5. Unified Attack Metrics
Drawing from existing untrusted foundry defenses, we create a extensible set of IC layout attack metrics. We unify the objectives of existing defenses by decomposing the act of inserting a hardware Trojan into ICs at an untrusted foundry into three fundamental tasks and corresponding metrics:
Trojan logic placement: Trigger Space
Victim/Trojan integration: Net Blockage
Intra-Trojan routing: Route Distance
These tasks and accompanying metrics are the foundation for our methodology of assessing defensive coverage of an IC layout against an untrusted foundry. We implement our methodology as ICAS.
5.1. Challenges of Trojan Placement
The first phase of mounting a fabrication-time attack is Trojan placement. This requires locating unused placement sites on the placement grid to insert additional circuit components. While prior work (xiao2013bisa; ba2015hardware; ba2016hardware) employs the notion of limiting the quantity of unused placement sites as a defense against fabrication-time attacks, how can we characterize unused placement sites to gain insight into the feasibility of a fabrication-time attack on a given IC layout?
Only 60–70% of the placement cites are occupied in a typical IC layout to allow space for routing (a2). To facilitate Trojan routing, an attacker prefers open placement sites form contiguous (adjacent) regions. This allows the attacker to drop-in a pre-designed Trojan, or if one had not been pre-designed, it minimizes the intra-Trojan routing complexity by confining the intra-Trojan routing to the lowest routing layers, i.e., reducing the jumping and jogging of nets. Such adjacency is classified in image processing as “4-connected”. Therefore, a key factor that determines the difficulty of mounting fabrication-time attacks is the difficulty of inserting additional circuit components into a finalized IC design. We rank this difficulty in increasing order as follows.
Trivial: the Trojan components fit within a single contiguous group of 4-connected placement sites.
Difficult: the Trojan components must be split across multiple contiguous groups of 4-connected placement sites. The more groups of placement site groups, the more difficult intra-Trojan routing becomes.
Not Possible: the total area required by the hardware Trojan exceeds that of available placement sites.
Figure 4 illustrates these difficulty levels. The susceptibility of an IC design to fabrication-time attack can therefore be partially quantified by the size and number of contiguous open sites on the placement grid. This is the basis for ICAS’ Trigger Space metric.
5.2. Challenges of Victim/Trojan Integration
Routing the Trojan payload to the targeted security-critical net requires the attacker to locate the nets of interest in the IC layout. We assume the worst case: the attacker has knowledge of all security-critical nets in the design, particularly, the nets they are trying to extract information from or influence. An example of such a net in the OR1200 processor (or1200) is the net that holds the privilege bit. The attacker can acquire this knowledge either through a design-phase co-conspirator or through advanced reverse-engineering techniques (a2). No matter how the attacker gains this information, we assume they have it with zero additional effort.
We extend this threat to include nets that influence security-critical nets. To increase stealth, an attacker could also trace backwards from the targeted security-critical net, through logic gates, to identify nets that influence the value of the targeted security-critical net. This is called the fan-in of the targeted net. By connecting in this way, the attacker sacrifices controllability for stealth as their circuit modification is now physically separated from the security-critical net. To gain back controllability, attackers must create a more complex (hence larger) trigger circuit—decreasing the Trigger Space score, as well as increasing the likelihood of visual and/or side-channel detection. This tradeoff limits how many levels back the attacker can integrate their payload.

● **INSTRUCTIONS TO FOLLOW**
Please write out the section on unified attack metrics again, starting at "Only 60–70% of" and ending at "order as follows.", and switch "attacker" to "adversary" throughout.

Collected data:
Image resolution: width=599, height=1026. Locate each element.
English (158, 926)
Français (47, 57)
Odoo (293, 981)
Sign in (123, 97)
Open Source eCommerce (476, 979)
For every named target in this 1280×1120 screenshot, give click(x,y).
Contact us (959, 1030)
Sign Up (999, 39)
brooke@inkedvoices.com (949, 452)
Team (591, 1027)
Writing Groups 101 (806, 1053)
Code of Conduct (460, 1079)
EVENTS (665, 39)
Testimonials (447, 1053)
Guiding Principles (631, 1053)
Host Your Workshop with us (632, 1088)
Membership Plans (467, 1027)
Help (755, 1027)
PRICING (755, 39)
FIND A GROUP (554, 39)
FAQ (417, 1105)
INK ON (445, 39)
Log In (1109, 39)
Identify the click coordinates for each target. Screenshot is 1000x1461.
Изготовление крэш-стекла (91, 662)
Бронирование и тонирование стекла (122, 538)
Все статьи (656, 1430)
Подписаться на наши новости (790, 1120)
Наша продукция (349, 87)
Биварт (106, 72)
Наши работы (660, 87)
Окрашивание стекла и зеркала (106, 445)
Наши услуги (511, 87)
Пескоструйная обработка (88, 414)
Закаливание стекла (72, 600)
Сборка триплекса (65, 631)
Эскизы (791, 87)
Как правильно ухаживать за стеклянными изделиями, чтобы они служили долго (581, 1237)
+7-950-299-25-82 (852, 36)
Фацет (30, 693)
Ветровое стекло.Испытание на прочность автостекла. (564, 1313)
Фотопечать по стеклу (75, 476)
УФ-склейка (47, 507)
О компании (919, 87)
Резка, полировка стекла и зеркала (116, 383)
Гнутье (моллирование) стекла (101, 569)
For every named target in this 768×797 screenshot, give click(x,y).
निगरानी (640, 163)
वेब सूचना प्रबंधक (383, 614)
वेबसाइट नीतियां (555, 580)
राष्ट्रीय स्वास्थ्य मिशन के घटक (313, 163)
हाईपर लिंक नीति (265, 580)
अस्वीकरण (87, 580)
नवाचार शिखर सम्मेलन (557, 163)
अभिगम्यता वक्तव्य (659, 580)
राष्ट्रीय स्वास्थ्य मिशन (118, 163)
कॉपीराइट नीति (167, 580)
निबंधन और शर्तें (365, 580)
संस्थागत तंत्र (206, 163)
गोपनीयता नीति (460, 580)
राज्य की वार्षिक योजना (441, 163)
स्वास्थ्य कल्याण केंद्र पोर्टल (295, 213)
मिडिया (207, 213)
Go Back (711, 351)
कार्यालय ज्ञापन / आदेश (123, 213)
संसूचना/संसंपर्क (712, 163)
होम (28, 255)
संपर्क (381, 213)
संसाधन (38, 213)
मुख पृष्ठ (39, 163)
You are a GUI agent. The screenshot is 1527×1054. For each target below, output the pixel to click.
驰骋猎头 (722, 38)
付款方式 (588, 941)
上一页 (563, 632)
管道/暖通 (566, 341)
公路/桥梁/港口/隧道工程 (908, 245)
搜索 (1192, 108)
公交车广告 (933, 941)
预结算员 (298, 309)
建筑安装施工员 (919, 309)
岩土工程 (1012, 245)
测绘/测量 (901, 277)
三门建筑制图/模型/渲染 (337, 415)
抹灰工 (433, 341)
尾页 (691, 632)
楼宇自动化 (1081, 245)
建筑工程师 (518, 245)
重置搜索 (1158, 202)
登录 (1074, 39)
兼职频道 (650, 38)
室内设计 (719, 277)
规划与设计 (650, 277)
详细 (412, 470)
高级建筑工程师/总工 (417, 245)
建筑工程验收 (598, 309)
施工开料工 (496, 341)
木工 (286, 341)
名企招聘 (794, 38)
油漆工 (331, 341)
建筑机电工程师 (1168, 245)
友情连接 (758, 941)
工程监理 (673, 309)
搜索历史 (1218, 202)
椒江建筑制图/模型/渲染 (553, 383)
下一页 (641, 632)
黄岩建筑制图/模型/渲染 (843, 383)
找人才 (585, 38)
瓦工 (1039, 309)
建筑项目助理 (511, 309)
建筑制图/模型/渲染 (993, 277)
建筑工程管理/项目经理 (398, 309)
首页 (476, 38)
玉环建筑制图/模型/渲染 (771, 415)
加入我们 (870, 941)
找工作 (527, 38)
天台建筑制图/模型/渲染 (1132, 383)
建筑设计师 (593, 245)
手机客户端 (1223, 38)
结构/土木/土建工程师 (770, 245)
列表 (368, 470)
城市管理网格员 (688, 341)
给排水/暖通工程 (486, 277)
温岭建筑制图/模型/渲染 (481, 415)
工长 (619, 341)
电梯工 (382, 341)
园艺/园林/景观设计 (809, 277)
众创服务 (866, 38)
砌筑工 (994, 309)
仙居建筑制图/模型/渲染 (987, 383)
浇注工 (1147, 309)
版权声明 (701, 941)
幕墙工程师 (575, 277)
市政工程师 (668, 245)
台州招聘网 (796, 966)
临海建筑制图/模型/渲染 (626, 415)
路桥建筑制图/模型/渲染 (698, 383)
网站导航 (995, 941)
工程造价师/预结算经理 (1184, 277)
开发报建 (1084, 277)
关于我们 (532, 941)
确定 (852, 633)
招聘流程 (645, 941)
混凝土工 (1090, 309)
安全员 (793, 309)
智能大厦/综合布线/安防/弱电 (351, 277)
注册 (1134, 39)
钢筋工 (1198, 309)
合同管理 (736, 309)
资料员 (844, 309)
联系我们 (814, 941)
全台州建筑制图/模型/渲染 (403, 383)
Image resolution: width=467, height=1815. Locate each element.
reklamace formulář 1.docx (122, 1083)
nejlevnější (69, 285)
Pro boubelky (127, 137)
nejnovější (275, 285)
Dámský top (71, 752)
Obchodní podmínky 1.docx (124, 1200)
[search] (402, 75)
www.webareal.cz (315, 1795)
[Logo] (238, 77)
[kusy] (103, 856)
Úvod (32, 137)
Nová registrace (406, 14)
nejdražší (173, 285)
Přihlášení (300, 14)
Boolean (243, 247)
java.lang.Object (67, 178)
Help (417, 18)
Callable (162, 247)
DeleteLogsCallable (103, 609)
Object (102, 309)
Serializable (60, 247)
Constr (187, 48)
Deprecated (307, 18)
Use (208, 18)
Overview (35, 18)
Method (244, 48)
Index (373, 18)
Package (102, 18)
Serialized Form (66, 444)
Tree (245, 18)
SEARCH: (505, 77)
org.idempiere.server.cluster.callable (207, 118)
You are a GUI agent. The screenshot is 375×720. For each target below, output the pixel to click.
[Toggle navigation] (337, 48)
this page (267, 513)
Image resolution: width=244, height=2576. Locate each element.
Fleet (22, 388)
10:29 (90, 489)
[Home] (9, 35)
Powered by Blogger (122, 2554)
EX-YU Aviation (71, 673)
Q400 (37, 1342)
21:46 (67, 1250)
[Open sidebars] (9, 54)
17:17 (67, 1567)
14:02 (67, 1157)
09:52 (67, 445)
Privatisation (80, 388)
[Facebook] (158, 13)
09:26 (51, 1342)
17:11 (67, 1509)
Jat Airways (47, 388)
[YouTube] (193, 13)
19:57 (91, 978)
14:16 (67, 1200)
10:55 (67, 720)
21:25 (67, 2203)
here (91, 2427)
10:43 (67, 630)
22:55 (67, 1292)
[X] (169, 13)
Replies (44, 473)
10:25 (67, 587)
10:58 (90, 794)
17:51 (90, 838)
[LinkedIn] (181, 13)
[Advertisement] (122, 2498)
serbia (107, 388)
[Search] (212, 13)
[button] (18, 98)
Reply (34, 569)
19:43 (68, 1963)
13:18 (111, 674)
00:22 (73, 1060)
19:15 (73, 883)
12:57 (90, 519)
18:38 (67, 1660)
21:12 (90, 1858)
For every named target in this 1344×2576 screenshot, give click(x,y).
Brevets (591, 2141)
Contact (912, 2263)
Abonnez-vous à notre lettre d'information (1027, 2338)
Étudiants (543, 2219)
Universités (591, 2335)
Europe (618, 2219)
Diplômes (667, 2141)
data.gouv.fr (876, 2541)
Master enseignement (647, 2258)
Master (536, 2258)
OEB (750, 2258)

● **RESPONSE TO THE TASK**
Only 60–70% of the placement cites are occupied in a typical IC layout to allow space for routing (a2). To facilitate Trojan routing, an adversary prefers open placement sites form contiguous (adjacent) regions. This allows the adversary to drop-in a pre-designed Trojan, or if one had not been pre-designed, it minimizes the intra-Trojan routing complexity by confining the intra-Trojan routing to the lowest routing layers, i.e., reducing the jumping and jogging of nets. Such adjacency is classified in image processing as “4-connected”. Therefore, a key factor that determines the difficulty of mounting fabrication-time attacks is the difficulty of inserting additional circuit components into a finalized IC design. We rank this difficulty in increasing order as follows.